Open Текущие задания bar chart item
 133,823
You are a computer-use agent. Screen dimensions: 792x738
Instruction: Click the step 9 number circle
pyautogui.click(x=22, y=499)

# # # # # # #

You are asked to transcribe all of the data above exactly.

Open Текущие задания bar chart item
 133,823
You are a computer-use agent. Screen dimensions: 792x738
Instruction: Click the step 9 number circle
pyautogui.click(x=22, y=499)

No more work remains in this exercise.